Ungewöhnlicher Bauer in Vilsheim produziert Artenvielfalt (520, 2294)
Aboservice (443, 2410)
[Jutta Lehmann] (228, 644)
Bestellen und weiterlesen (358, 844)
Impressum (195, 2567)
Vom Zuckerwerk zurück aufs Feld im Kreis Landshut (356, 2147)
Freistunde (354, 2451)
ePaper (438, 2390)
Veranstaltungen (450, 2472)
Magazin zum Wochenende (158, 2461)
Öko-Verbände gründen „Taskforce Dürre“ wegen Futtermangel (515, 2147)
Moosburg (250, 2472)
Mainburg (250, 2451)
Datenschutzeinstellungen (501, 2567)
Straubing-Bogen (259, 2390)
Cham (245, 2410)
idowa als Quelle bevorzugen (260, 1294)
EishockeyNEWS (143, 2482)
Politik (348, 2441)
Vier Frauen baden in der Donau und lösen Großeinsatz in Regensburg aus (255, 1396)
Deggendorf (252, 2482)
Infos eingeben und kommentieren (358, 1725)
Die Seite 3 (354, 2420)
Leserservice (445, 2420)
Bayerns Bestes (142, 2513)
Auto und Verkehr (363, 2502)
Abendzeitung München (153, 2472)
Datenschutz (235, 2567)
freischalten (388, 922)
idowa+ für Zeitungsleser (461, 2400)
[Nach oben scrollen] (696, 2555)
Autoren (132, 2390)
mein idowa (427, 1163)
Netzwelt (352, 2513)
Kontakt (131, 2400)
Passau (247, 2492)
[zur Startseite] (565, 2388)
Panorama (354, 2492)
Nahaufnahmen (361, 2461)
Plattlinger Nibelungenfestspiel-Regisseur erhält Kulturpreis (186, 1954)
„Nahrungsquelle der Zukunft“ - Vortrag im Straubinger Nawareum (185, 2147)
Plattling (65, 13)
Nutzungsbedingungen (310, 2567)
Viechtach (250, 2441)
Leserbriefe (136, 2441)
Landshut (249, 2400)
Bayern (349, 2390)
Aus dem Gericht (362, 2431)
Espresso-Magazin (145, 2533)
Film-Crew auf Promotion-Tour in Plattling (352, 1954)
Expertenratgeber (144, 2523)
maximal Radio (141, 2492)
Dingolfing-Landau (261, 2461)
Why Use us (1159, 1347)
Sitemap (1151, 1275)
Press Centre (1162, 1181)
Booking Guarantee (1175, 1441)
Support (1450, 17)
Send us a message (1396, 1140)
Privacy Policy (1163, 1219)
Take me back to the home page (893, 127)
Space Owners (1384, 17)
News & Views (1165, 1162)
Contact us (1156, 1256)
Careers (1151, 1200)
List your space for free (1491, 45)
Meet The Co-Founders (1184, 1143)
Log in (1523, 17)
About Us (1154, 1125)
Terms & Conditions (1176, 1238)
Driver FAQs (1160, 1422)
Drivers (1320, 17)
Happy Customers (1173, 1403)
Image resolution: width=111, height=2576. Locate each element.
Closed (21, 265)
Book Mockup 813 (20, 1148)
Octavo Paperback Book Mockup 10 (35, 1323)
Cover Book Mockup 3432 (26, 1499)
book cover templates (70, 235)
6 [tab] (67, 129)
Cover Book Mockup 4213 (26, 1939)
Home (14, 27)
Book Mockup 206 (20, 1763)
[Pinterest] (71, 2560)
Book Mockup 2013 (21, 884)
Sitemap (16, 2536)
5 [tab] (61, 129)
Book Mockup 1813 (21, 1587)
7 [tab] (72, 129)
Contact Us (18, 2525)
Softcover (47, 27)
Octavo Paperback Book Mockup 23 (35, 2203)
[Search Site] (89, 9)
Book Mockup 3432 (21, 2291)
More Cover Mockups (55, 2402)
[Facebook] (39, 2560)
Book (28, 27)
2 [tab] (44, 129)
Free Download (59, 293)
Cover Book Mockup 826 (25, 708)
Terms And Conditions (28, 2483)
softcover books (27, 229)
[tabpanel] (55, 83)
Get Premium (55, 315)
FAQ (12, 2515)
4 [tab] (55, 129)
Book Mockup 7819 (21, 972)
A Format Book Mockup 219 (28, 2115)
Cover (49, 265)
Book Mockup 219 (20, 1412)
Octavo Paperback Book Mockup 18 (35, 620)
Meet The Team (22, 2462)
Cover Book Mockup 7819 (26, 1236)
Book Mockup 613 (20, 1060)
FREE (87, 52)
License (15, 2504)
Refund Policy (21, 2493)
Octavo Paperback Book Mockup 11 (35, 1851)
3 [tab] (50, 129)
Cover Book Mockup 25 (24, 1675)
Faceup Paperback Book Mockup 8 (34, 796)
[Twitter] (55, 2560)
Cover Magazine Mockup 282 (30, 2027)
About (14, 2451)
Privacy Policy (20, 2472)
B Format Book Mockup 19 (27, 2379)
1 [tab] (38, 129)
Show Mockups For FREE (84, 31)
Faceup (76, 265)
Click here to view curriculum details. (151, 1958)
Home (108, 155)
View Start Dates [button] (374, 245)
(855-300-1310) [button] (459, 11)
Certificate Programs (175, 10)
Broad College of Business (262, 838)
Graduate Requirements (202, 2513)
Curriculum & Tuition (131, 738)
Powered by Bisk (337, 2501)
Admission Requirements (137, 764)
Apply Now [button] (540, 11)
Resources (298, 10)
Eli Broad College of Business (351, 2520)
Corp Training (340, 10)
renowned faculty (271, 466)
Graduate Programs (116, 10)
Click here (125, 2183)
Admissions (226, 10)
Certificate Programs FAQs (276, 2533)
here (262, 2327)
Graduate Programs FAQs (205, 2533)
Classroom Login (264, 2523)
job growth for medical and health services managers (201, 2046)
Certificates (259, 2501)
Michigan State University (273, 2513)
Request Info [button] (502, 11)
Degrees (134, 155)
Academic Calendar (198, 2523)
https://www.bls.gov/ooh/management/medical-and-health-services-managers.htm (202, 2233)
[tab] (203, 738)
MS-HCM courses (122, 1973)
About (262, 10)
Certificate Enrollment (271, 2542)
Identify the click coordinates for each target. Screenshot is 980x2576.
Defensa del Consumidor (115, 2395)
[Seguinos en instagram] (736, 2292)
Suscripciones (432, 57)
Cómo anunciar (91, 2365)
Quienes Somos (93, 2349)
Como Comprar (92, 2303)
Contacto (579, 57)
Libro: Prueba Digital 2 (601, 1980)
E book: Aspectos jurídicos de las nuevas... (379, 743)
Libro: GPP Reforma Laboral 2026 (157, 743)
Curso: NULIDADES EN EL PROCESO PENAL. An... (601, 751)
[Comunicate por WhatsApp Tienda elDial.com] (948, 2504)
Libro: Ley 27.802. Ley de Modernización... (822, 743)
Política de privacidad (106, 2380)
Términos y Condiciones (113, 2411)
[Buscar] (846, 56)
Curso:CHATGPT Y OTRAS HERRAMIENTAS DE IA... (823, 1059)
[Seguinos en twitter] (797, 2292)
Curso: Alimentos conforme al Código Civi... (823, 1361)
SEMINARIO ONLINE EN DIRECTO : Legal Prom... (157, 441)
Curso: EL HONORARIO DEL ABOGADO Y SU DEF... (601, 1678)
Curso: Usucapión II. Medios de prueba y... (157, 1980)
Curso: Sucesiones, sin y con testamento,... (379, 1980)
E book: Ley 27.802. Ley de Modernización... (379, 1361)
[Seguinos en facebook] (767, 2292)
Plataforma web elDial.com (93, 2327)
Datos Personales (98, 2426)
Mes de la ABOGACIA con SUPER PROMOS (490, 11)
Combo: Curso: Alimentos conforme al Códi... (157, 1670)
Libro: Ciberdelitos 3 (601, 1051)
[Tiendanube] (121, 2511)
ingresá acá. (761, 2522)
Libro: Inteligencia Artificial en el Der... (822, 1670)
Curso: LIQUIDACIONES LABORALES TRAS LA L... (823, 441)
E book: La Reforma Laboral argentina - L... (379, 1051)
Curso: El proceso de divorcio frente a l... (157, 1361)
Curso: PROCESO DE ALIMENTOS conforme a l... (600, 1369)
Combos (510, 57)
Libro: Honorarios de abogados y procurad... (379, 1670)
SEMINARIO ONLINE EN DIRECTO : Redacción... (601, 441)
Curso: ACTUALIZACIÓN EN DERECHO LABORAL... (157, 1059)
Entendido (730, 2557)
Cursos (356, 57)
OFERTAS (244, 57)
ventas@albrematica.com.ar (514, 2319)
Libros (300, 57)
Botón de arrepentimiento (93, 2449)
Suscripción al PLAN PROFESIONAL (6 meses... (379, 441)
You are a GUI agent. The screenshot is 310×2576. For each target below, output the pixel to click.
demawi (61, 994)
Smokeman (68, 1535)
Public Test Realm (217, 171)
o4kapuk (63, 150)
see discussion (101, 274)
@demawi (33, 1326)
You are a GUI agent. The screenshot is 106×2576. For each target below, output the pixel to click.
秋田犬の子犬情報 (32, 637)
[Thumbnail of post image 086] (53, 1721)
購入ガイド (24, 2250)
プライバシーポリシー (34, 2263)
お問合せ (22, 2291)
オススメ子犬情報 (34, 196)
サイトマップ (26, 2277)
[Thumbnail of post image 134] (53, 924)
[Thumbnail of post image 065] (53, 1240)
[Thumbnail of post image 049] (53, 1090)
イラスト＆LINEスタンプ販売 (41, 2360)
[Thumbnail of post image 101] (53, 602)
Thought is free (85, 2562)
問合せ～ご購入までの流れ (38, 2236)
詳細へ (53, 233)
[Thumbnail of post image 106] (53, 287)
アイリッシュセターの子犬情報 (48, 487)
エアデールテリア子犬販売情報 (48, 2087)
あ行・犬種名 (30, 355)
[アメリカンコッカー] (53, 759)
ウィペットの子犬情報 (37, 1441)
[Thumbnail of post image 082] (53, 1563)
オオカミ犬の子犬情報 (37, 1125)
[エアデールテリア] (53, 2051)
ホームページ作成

────────

◆ **WHAT YOU HAVE TO DO**: In the listing above, locate the line with "Corp Training (340, 10)" and the line with "Certificate Enrollment (271, 2542)", then extract exactly those lines and every line between them, and nothing more.

◆ **RESULT OF THE EXERCISE**:
Corp Training (340, 10)
renowned faculty (271, 466)
Graduate Programs (116, 10)
Click here (125, 2183)
Admissions (226, 10)
Certificate Programs FAQs (276, 2533)
here (262, 2327)
Graduate Programs FAQs (205, 2533)
Classroom Login (264, 2523)
job growth for medical and health services managers (201, 2046)
Certificates (259, 2501)
Michigan State University (273, 2513)
Request Info [button] (502, 11)
Degrees (134, 155)
Academic Calendar (198, 2523)
https://www.bls.gov/ooh/management/medical-and-health-services-managers.htm (202, 2233)
[tab] (203, 738)
MS-HCM courses (122, 1973)
About (262, 10)
Certificate Enrollment (271, 2542)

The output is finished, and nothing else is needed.